Rescue operations were led by the Civil Defence of the kingdom. King Salman, the Custodian of the Two Holy Mosques -- the first one built by the Prophet Muhammad in Medina -- and his predecessors in that role have overseen the construction of huge modern buildings; luxury hotels, shopping malls and high-priced apartments around the Grand Mosque. At the time of the crane tip-over there were no fewer than sixteen of those giant cranes arrayed around the mosque.

If heritage is held to be of such immense cultural and religious value to the House of Saud, it appears evident that ostentatious display of modern luxury buildings and the shopping malls that enhance the image of a wealthy oil state assume even greater importance. In several days' time the annual hajj will commence when between two and three million Muslims from the global ummah will converge on Mecca.

Annually, Saudi Arabia arranges for as much of an orderly progression as is possible when so many people descend on any geographic site en masse. Invariably, accidents or stampedes wounding or killing many of the faithful occur. This year the opportunity for such misadventure was emphasized with a dreadful accident spearheaded in part by Saudi Arabia's rush to diminish heritage while paying service to it, in the rush to display its immense wealth.

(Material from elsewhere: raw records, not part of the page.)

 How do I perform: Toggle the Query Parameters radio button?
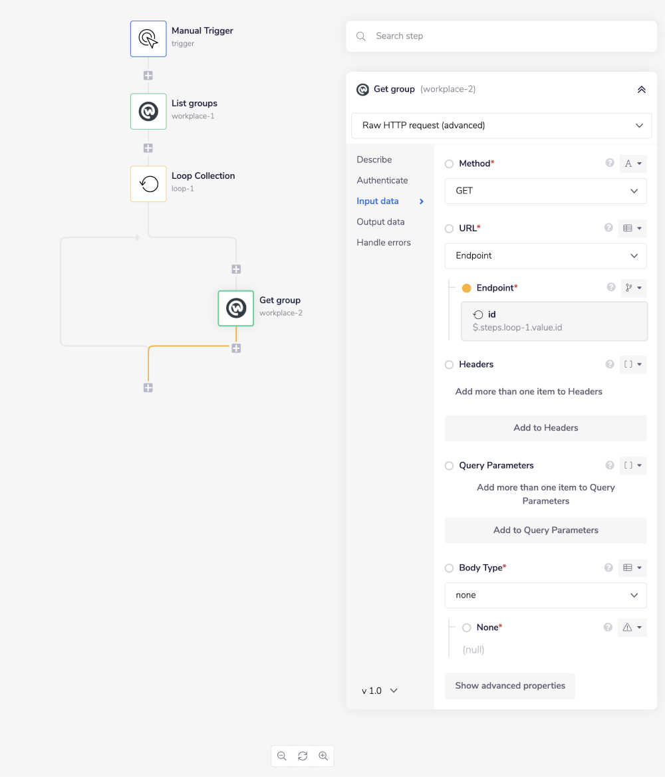[450, 466]
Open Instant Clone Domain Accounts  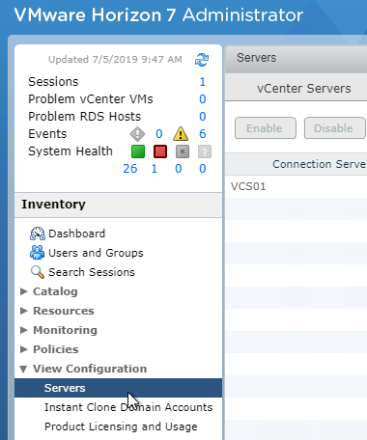coord(128,407)
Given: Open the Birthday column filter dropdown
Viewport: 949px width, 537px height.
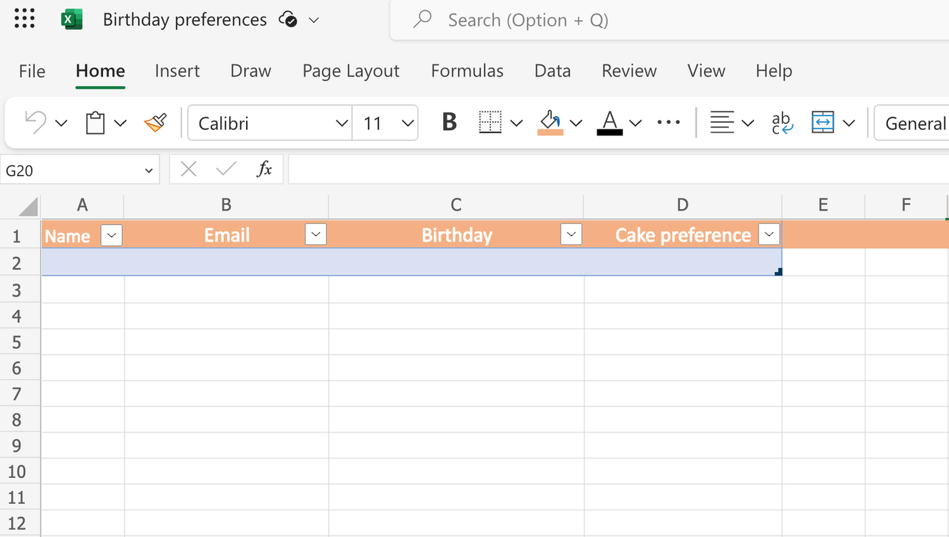Looking at the screenshot, I should tap(571, 234).
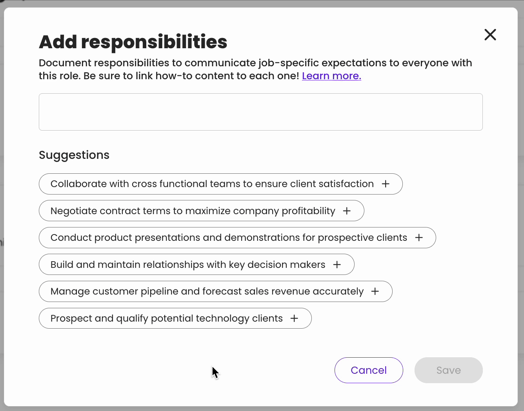The image size is (524, 411).
Task: Click the underlined "Learn more." text
Action: [331, 76]
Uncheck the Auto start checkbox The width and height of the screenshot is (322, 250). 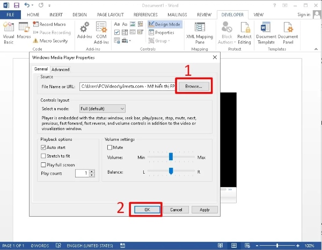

It might have done better to invite the millions of desperate Syrian refugees who share their ethnicity, their language, their religious sect, to take advantage of the splendid accommodation arranged for the influx of tourists celebrating the hajj, committing themselves to a humanitarian effort rather than ushering in yet another opportunity for the pious to consolidate their piety, but this is not the Saudi way nor evidently, that of Islam.